What are some resources (books, mentors, services or advice) that have helped you on your screenwriting journey?
For creative juice, The Artist’s Way, Hero With A Thousand Faces, Aristotle’s Poetics. For craft, The Nutshell Technique is great.
I had two mentors in college that dramatically shaped my approach to storytelling. One is John Astin (Gomez of the original Adams Family) who is hilarious and soulful and taught me that committing to the emotional truth of a scene is always funnier and more dramatic than any heady, “genius” idea you have. Marc Lapadula, another incredible professor, taught me that just because something happened to you doesn’t make it innately interesting. This pearl of wisdom he imparted on me after I wrote a short film about the untimely death of my pet goldfish.
For the business side and pitching, Simon Sinek’s Start with the Why is fantastic as well as Originals by Adam Grant. Those books really touch on how to effectively communicate an idea, and also the power of original thinkers.
What are some of your favorite aspects of working in the entertainment industry and what are some things that you would you like to see change in the industry?
As storytellers, we get to trade in human emotion and explore the drama of what’s happening in the world around us. Go to the Acropolis in ancient Athens and you’ll see the role the storyteller plays in society— the theater’s at its center. Stories shape the world and it’s a tremendously powerful thing to be able to tell them.
It’s also an amazing time to be a creator and storyteller. It’s kind of the Wild West, where the field’s really opened up — with more platforms, buyers and streamers out there than ever before, it’s constant disruption. With digital formats like podcasts and e-books, there’s a tremendous opportunity to create across mediums which is so exciting.
For things I’d love to see shift in the industry, I’d say more transparency and more original stories. Information is currency and unfortunately, some old-school entertainment companies still operate as black boxes. That said, it’s exciting to see producers and market leaders like Verve stand with the WGA — transparency is the future, especially in today’s environment.
I also just love original storytelling. IP and adaptations can be great, but there’s something especially unique and exciting about new stories that come out of the present moment. It’s inspiring to see more companies investing in new ideas and even fresh filmmaking approaches. Bazelevs, a company I’m working with right now, is an example— their use of “screen reality” is super innovative and has actually enabled them to go into production on several films despite the whole situation with Covid.
What advice would you give to other emerging writers and Launch Pad entrants?

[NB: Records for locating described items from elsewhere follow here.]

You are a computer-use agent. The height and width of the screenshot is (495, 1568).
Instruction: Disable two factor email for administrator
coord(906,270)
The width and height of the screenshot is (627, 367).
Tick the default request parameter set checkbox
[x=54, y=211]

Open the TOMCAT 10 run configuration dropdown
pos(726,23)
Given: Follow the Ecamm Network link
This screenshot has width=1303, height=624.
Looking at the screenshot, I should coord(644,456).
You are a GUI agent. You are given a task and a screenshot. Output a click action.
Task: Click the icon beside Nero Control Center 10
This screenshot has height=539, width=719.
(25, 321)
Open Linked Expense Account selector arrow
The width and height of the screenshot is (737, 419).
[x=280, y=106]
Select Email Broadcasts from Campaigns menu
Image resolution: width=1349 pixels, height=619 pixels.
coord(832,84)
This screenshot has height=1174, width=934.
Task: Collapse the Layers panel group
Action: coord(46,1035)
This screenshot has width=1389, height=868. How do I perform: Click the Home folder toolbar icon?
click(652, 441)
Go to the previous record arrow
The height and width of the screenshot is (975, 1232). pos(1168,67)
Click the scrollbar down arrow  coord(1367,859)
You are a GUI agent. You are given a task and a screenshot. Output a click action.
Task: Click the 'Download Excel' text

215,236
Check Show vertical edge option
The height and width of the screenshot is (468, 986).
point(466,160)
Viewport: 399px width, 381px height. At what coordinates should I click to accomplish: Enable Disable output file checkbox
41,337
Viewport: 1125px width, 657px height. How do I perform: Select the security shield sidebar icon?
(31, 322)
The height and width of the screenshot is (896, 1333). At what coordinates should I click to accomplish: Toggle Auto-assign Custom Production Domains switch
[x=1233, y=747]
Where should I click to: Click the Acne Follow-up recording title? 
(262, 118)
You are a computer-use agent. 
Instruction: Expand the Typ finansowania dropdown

As a screenwriter, you’re an artist and an entrepreneur— the stories you tell are both works of creative passion and products you’re selling, so treat your work like a business. Write your butt off — believe someone’s always waiting to read, even if you’re not sure who yet. Once you have a new project you’re willing to share, be a factory, not a warehouse— it’s your responsibility to meet people and get your work out there. If you don’t know where to start, read and pay attention— Who has deals where? Who’s actually selling? Top competitions (the top two in my book being Tracking Board’s Launch Pad Competitions or the Academy Nicholl Fellowships) are a great way to get in the mix and get exposure. When you start having success, lean in; never coast. There’s no such thing as being a passive observer in your own success. Producers and audiences are hungry for great stories— be bold and innovative in your approach, trust your instincts, and work with people you believe in. You have a unique voice and story that no one’s heard yet. The world is waiting for it.